▸ RECORDS SHOWN:
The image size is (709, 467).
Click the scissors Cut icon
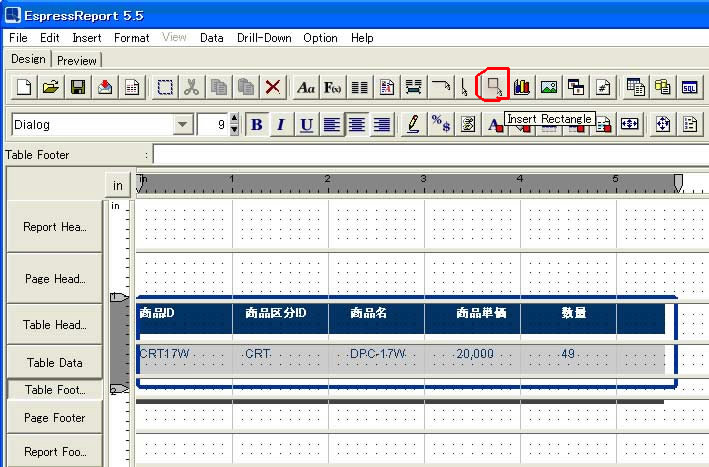[191, 87]
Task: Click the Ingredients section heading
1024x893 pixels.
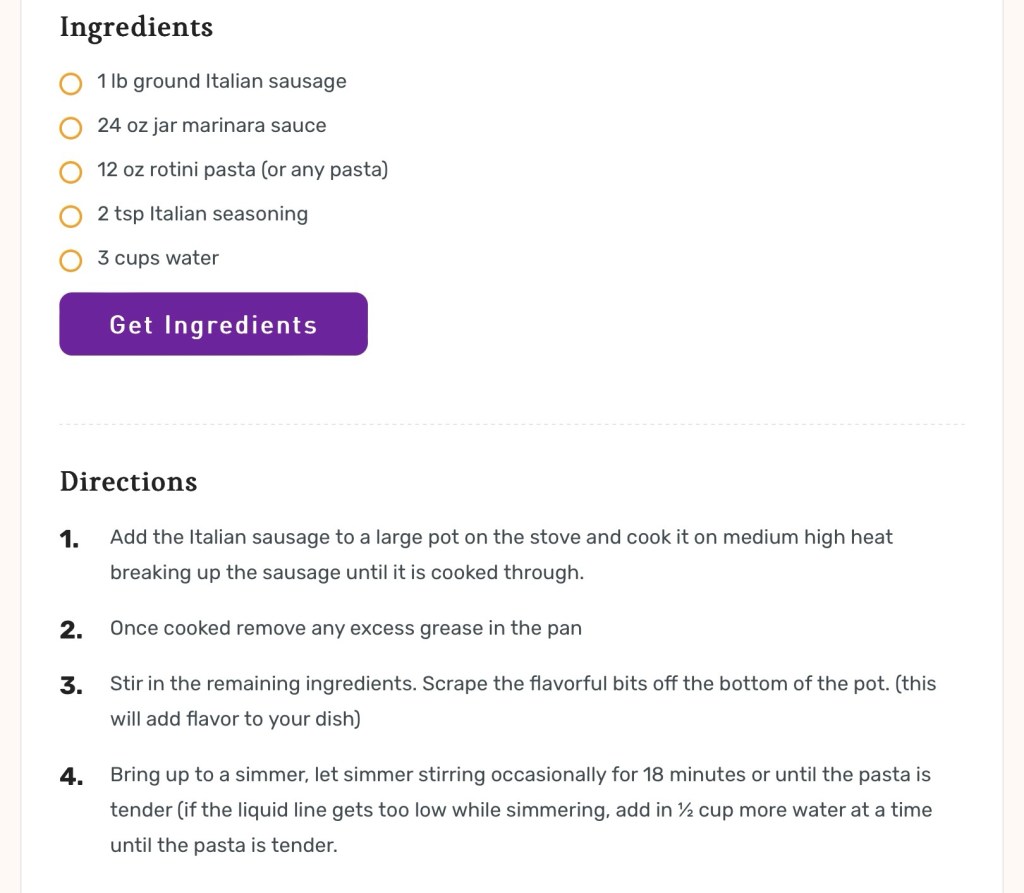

▸ ACTIVITY:
Could you transcribe all of the data exactly and omit the pictures?

▸ TASK RESULT:
The image size is (709, 467).
Click the scissors Cut icon
[191, 87]
Task: Click the Ingredients section heading
1024x893 pixels.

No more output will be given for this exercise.